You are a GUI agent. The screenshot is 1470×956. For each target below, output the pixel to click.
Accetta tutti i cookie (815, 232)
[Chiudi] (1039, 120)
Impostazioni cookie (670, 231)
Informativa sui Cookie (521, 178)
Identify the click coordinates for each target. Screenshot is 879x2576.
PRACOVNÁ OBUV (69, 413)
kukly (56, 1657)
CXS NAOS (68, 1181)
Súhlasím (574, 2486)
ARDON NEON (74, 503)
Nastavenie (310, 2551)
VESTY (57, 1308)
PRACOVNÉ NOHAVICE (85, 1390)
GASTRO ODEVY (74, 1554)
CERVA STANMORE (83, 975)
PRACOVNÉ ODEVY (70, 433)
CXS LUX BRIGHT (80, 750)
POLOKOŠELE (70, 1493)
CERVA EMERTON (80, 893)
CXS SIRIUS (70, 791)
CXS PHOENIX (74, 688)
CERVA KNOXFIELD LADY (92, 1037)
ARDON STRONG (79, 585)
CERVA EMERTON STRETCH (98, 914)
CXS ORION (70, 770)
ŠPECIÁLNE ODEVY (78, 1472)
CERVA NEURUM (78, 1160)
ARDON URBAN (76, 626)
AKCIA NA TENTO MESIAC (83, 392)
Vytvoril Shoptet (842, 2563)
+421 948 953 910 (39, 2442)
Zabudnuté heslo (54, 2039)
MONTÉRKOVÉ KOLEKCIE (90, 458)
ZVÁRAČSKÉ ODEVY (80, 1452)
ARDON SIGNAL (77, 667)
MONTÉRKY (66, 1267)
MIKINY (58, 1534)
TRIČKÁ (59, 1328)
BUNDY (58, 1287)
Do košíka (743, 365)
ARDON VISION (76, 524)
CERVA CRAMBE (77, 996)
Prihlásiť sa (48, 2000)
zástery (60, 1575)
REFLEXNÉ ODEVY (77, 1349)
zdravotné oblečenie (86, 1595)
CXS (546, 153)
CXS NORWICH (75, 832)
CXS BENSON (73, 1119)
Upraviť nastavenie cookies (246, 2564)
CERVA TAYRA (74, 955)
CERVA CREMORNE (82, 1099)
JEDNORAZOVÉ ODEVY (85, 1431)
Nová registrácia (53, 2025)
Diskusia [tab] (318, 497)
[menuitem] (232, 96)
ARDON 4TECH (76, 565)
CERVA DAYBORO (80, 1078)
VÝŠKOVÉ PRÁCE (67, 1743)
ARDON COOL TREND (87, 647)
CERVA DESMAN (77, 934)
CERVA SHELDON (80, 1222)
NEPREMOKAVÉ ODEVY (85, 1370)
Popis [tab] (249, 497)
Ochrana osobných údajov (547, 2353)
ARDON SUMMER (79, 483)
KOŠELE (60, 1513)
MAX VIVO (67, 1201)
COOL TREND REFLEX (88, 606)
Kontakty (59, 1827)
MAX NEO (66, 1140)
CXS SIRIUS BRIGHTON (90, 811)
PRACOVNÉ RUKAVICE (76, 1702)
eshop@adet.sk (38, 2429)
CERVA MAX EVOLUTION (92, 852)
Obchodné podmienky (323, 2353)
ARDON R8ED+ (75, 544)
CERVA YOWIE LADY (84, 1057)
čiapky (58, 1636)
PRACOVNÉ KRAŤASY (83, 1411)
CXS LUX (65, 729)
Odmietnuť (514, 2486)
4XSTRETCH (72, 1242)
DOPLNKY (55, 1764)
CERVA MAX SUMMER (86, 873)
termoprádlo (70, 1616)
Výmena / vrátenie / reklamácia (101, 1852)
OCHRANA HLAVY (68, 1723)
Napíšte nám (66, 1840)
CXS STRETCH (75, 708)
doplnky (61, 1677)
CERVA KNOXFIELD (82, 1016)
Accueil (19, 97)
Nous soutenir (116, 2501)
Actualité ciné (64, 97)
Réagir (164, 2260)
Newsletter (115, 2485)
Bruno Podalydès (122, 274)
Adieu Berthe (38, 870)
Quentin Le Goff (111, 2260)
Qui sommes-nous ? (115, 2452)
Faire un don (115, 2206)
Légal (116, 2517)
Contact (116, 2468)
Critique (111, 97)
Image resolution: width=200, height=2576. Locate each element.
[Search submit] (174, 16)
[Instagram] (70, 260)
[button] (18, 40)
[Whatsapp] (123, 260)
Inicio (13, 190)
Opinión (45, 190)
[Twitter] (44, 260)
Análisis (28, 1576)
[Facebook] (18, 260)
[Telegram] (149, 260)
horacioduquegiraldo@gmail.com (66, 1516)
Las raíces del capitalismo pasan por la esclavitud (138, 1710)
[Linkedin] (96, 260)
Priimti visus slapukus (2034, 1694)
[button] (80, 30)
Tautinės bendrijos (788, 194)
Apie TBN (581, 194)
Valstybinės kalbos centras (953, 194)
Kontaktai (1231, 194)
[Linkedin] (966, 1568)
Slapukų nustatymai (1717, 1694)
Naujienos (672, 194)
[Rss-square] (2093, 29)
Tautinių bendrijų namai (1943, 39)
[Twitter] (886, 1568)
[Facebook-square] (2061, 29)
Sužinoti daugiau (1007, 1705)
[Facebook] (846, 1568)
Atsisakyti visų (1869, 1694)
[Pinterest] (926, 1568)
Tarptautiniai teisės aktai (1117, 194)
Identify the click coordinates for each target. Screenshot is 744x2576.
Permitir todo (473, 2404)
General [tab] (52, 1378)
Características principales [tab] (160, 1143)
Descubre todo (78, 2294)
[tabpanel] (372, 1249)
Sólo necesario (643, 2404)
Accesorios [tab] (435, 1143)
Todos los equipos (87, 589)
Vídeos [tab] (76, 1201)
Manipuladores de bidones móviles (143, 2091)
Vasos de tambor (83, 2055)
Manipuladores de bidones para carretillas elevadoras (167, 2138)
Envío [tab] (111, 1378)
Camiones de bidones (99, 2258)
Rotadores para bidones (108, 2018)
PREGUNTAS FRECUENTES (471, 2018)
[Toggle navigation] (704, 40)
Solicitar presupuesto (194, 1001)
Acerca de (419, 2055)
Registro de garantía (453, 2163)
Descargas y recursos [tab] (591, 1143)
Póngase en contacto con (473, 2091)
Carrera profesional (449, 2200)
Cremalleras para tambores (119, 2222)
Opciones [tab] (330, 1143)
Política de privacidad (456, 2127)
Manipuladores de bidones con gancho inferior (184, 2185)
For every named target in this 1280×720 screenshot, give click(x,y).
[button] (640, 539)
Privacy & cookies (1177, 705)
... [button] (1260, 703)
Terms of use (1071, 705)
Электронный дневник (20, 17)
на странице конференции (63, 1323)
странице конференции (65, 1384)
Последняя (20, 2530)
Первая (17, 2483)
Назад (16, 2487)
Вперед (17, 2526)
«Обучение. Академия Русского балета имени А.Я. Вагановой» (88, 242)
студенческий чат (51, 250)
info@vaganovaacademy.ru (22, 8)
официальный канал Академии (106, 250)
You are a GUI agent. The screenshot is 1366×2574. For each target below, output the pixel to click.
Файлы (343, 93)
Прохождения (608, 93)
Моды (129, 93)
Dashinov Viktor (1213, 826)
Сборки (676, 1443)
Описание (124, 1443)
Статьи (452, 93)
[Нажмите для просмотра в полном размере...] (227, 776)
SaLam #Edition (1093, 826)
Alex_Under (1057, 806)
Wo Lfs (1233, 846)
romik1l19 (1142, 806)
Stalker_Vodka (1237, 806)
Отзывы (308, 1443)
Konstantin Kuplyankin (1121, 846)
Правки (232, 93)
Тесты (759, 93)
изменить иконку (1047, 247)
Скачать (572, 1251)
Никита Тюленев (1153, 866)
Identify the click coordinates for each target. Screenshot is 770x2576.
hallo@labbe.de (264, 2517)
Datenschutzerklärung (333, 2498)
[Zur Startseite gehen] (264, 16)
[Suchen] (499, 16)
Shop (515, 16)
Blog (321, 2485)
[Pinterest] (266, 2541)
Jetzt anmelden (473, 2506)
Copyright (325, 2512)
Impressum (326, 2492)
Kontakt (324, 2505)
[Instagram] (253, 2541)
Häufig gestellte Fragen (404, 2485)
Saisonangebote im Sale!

### What this task involves
A line qualifies when it holds the word "cookies"; report all qualifying lines from the records above.

### Exercise output
Upraviť nastavenie cookies (246, 2564)
Privacy & cookies (1177, 705)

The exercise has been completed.